Gorazde, Mostar, Zepa, Srebrenica et les autres villes sont encerclées, affamées depuis des mois, toutes sont bombardées. Va-t-on sauver Sarajevo et pas ces villes ?
Si l'Europe et la Communauté internationale font véritablement reculer autour de Sarajevo, s'arrêteront-ils là ? Considèreront-ils avoir assez fait pour la Bosnie-Herzégovine ? Nous, en Bosnie-Herzégovine, nous résistons à un nouveau fascisme. Ce fléau ne menace pas seulement mon pays, il peut, demain, envahir l'Europe et l'ex-URSS. Les Serbes vont-ils obtenir par les négociations ce qu'ils n'ont pas pu arracher par la guerre ? La fin de la Bosnie, leur conquête reconnue et l'absolution de leurs crimes ?

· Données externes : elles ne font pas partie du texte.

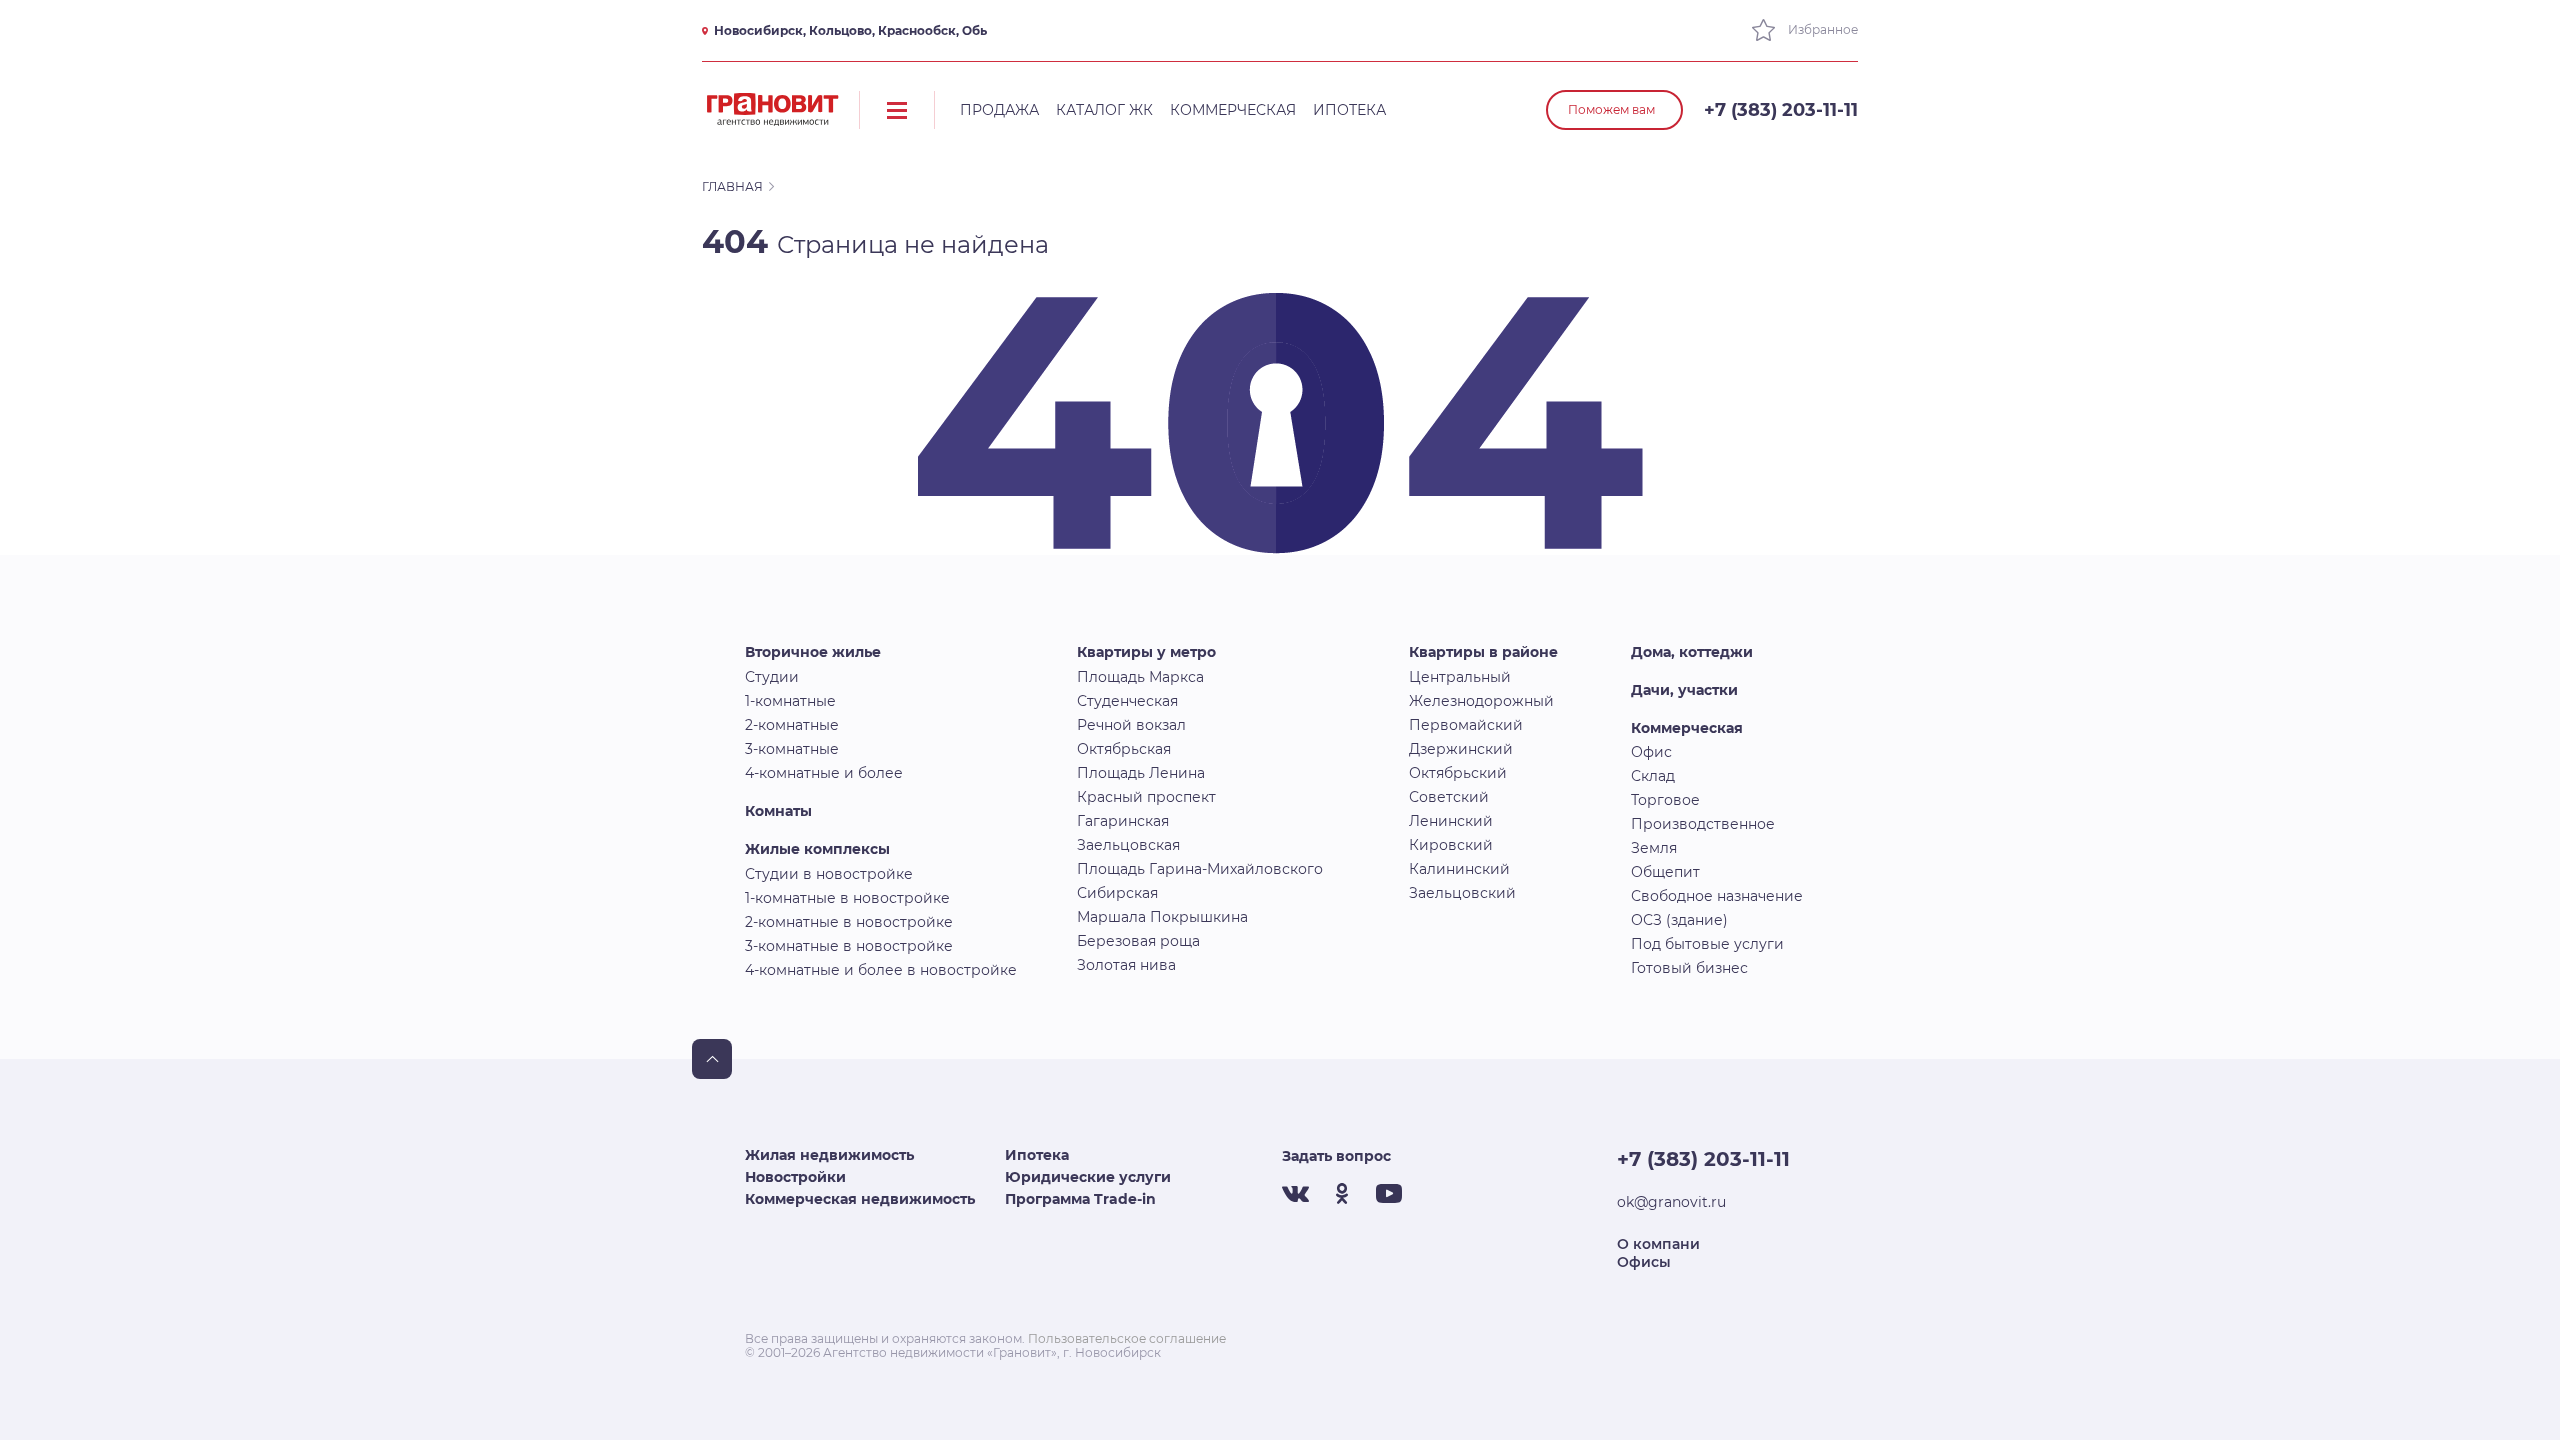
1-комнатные (790, 701)
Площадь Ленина (1141, 773)
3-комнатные (792, 749)
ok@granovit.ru (1671, 1202)
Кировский (1451, 845)
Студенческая (1127, 701)
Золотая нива (1126, 965)
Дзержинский (1461, 749)
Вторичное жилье (813, 652)
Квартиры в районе (1483, 652)
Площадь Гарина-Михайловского (1200, 869)
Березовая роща (1138, 941)
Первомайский (1466, 725)
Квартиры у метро (1146, 652)
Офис (1651, 752)
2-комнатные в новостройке (849, 922)
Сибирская (1117, 893)
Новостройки (795, 1177)
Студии (772, 677)
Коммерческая (1233, 110)
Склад (1653, 776)
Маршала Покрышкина (1162, 917)
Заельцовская (1128, 845)
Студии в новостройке (829, 874)
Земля (1654, 848)
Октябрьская (1124, 749)
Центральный (1460, 677)
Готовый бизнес (1689, 968)
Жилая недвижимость (829, 1155)
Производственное (1703, 824)
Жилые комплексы (817, 849)
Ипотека (1349, 110)
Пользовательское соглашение (1127, 1338)
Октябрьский (1458, 773)
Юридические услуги (1088, 1177)
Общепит (1665, 872)
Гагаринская (1123, 821)
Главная (732, 186)
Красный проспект (1146, 797)
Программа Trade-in (1080, 1199)
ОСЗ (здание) (1679, 920)
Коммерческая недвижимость (860, 1199)
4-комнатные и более (824, 773)
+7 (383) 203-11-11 (1781, 110)
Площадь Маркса (1140, 677)
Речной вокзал (1131, 725)
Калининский (1459, 869)
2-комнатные (792, 725)
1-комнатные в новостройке (847, 898)
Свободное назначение (1717, 896)
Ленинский (1451, 821)
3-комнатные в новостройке (849, 946)
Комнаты (778, 811)
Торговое (1665, 800)
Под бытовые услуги (1707, 944)
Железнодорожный (1481, 701)
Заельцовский (1462, 893)
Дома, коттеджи (1692, 652)
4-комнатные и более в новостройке (881, 970)
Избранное (1821, 29)
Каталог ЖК (1104, 110)
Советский (1449, 797)
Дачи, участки (1684, 690)
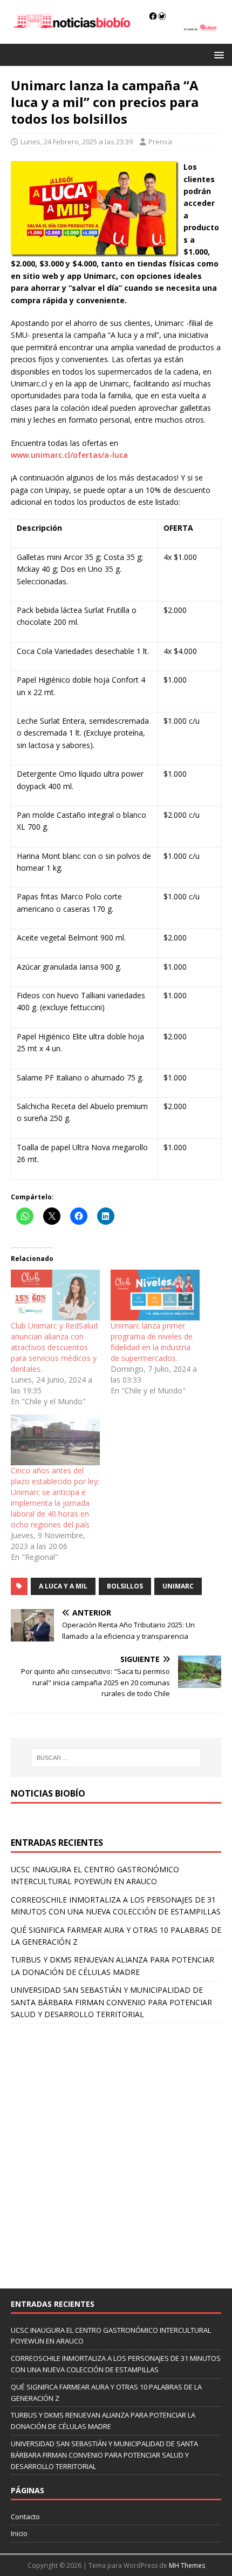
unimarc (178, 1586)
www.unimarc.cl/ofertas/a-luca (69, 455)
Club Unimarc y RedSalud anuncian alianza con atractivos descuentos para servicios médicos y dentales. (54, 1347)
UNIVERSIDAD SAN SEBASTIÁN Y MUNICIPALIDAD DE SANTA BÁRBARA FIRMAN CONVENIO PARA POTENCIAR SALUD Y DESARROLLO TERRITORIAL (111, 2002)
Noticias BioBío (48, 1793)
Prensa (160, 141)
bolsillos (125, 1586)
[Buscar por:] (116, 1758)
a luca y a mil (63, 1586)
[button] (217, 54)
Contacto (25, 2516)
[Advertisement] (116, 2150)
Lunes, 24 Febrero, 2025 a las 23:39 (77, 141)
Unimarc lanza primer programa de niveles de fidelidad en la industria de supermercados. (152, 1341)
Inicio (19, 2533)
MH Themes (187, 2565)
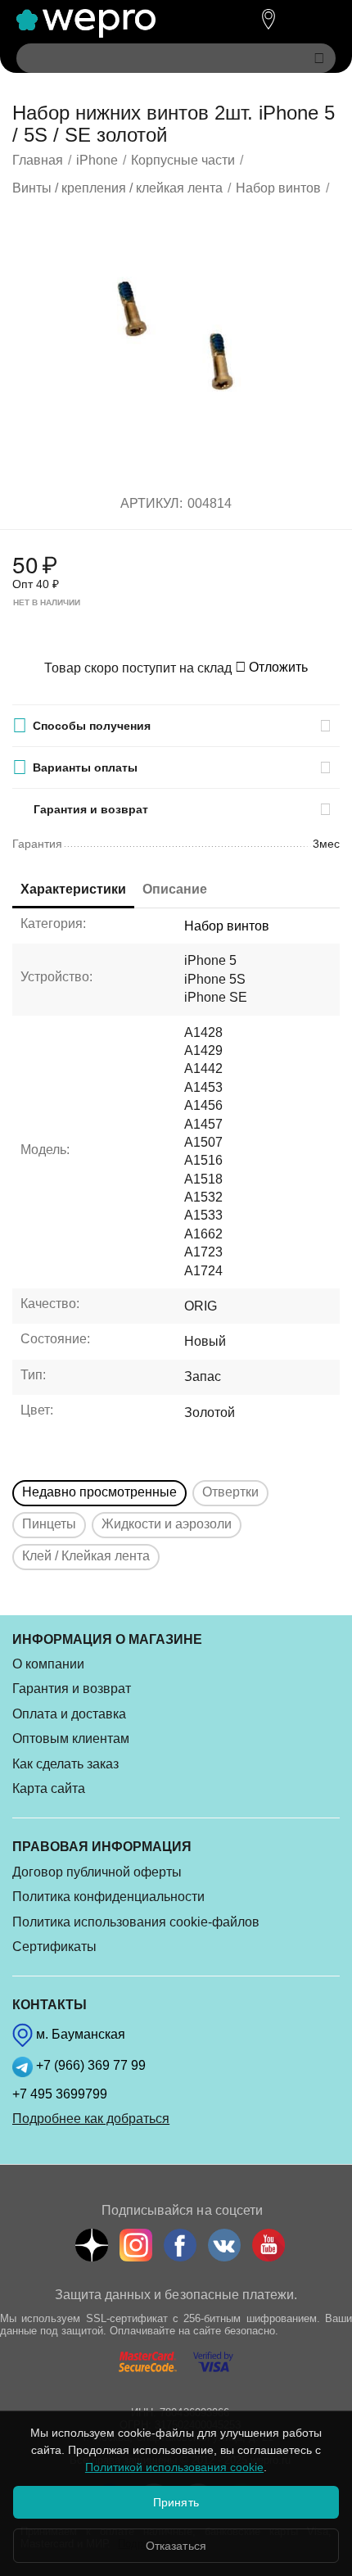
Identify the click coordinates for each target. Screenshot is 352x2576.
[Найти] (319, 58)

Amis Français, je vous demande de continuer votre soutien pour la liberté de Sarajevo et de la Bosnie-Herzégovine toute entière.
Merci.
A. SINCLAIR : François LÉOTARD, c'était l'appel émouvant d'Alija IZETBEGOVIC qui parlait, si on regarde la carte, de la présidence, à quelques pas où était le marché, il parlait des montagnes qui sont à 500 mètres…
F. LÉOTARD : … Tout près. En fait, les armes serbes sont à quelques centaines de mètres.
A. SINCLAIR : Il dit « merci à la France » mais ce n'est pas tout, d'abord, il y a les autres villes de la Bosnie qui sont assiégées. Va-t-on en rester là et considérer que les Serbes auront fait l'effort maximum pour ne plus rien leur demander d'autres ?
F. LEOTARD : Je crois qu'il y a deux choses importantes dans ce qu'a dit le Président IZETBEGOVIC :
La première est que, actuellement, au moment où nous parlons, la poche de Bihac qui est une poche musulmane à peut près de la même population que Sarajevo mais plus importantes en territoire est bombardée par les Serbes aussi.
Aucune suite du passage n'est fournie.